Diabetic parent: dealing with hypos and kids.
Hypoglycemias before my son was rather simple: Feel odd, test, see 2.3 mmol (41.4mg), fix hypo, feel better.
Now, as the diabetic mother of a 13 months old baby, it’s not as simple anymore. When I feel odd, dizzy, shaky… I leave to my testing supplies, followed by a usually cranky baby (I have a theory that he can sense my hypos and cries every single time I’m low… But I’ll get to that in another post) who clings to my leg when I’m already in a confused and small panic state. Grab my things, struggle to get a test strip in the reader while Aaden tugs on my shirt, realize I’m at 2.3 mmol, look for a juice box, attempt at sticking the straw in the super tiny hole while Aaden calms down because he thinks the juice box is his, drink and feel weak so I sit down on a chair, waiting for my BS (Blood Sugar) to rise again. Aaden realizes the juice was for me, so he throws a tantrum and sits on the floor, cries his heart out and I can’t pick him up right away because of the dizziness.
When my blood sugar has risen enough for me to feel better, I need to grab myself a small snack so I head towards the kitchen with a screaming baby who is demanding a snack by that time. So he usually gets one every time I do!

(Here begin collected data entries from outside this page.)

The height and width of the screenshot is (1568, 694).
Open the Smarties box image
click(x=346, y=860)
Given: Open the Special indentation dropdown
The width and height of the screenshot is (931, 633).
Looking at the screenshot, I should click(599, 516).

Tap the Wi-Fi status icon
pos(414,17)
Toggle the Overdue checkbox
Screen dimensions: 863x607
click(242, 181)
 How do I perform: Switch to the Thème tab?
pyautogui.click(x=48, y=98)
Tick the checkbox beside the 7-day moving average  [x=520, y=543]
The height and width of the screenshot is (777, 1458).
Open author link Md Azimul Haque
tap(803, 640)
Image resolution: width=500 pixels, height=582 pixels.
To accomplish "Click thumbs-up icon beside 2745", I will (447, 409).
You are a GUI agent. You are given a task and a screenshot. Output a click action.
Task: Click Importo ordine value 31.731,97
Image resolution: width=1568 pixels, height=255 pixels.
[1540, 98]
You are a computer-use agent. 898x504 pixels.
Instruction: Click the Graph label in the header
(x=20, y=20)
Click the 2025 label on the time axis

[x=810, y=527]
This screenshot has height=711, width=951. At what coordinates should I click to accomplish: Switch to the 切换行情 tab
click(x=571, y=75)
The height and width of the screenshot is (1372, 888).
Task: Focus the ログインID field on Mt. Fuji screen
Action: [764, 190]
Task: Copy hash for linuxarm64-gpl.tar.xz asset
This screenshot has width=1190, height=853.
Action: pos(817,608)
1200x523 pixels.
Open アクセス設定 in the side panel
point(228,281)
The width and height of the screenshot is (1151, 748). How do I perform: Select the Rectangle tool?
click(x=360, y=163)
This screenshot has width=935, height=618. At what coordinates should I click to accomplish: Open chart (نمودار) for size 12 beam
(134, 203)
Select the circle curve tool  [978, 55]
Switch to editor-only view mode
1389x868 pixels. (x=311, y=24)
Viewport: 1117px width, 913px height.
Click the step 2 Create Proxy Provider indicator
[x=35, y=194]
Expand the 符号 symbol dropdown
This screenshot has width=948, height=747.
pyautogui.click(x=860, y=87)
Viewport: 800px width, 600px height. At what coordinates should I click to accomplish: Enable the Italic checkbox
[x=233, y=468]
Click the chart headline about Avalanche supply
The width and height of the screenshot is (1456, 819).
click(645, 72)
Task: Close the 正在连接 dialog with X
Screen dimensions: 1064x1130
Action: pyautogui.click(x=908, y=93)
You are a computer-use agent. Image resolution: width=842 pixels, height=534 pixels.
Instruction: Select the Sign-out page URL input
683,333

I feel so helpless when this happens because I would want to make him realize that mommy is “sick” so she has to have a little 10 minutes for herself, but there is no way for me to make him understand, of course. If you’re not diabetic, you have to understand that one of the symptoms of hypoglycaemia is confusion and therefor frustration occurs and when a screaming baby sits in front of you yelling for your attention, it’s extremely frustrating! To me it is anyways…
How do you deal with hypos with kids/babies? Any stories or pointers you can share? Leave me a comment!
Aaden’s a happy kid non the less! No, really!